* The problem
Copy the appeals court case caption below in full, word for word and line by line.
Text segment start
UNPUBLISHED
UNITED STATES COURT OF APPEALS
FOR THE FOURTH CIRCUIT
No. 11-4999
UNITED STATES OF AMERICA,
Plaintiff - Appellee,
v.
LANAIRE E. WHITE,
Defendant - Appellant.
Appeal from the United States District Court for the Eastern
District of Virginia, at Newport News. Mark S. Davis, District
Judge. (4:11-cr-00011-MSD-TEM-1)
Submitted: April 20, 2012 Decided: May 4, 2012
Before KING, SHEDD, and DUNCAN, Circuit Judges.
Affirmed by unpublished per curiam opinion.
Stephen A. Hudgins, STEPHEN A. HUDGINS, PC, Poquoson, Virginia,
for Appellant. Neil H. MacBride, United States Attorney, Brian
J. Samuels, Assistant United States Attorney, Newport News,
Virginia, for Appellee.
Unpublished opinions are not binding precedent in this circuit.
Text segment end
Collected data start
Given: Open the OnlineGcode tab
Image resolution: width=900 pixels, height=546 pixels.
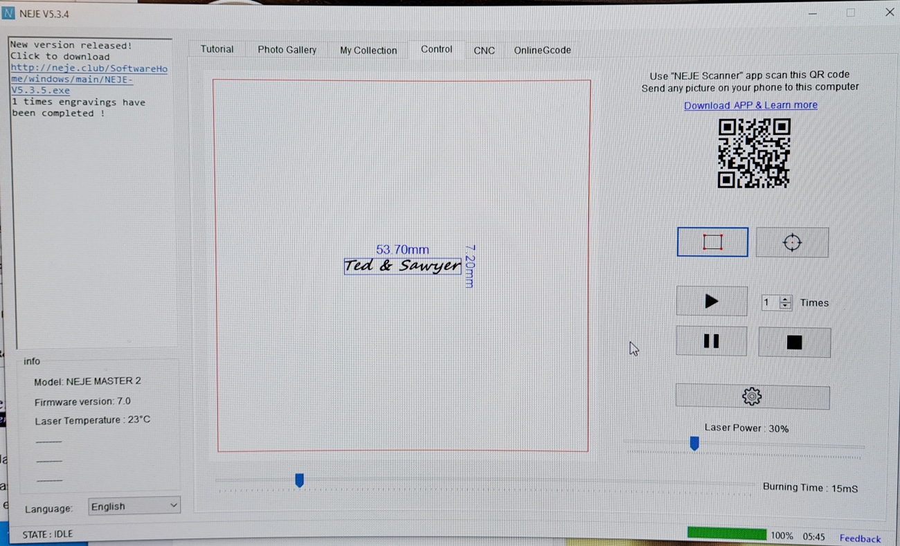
Collected data end
* Task result
UNPUBLISHED
UNITED STATES COURT OF APPEALS
FOR THE FOURTH CIRCUIT
No. 11-4999
UNITED STATES OF AMERICA,
Plaintiff - Appellee,
v.
LANAIRE E. WHITE,
Defendant - Appellant.
Appeal from the United States District Court for the Eastern
District of Virginia, at Newport News. Mark S. Davis, District
Judge. (4:11-cr-00011-MSD-TEM-1)
Submitted: April 20, 2012 Decided: May 4, 2012
Before KING, SHEDD, and DUNCAN, Circuit Judges.
Affirmed by unpublished per curiam opinion.
Stephen A. Hudgins, STEPHEN A. HUDGINS, PC, Poquoson, Virginia,
for Appellant. Neil H. MacBride, United States Attorney, Brian
J. Samuels, Assistant United States Attorney, Newport News,
Virginia, for Appellee.
Unpublished opinions are not binding precedent in this circuit.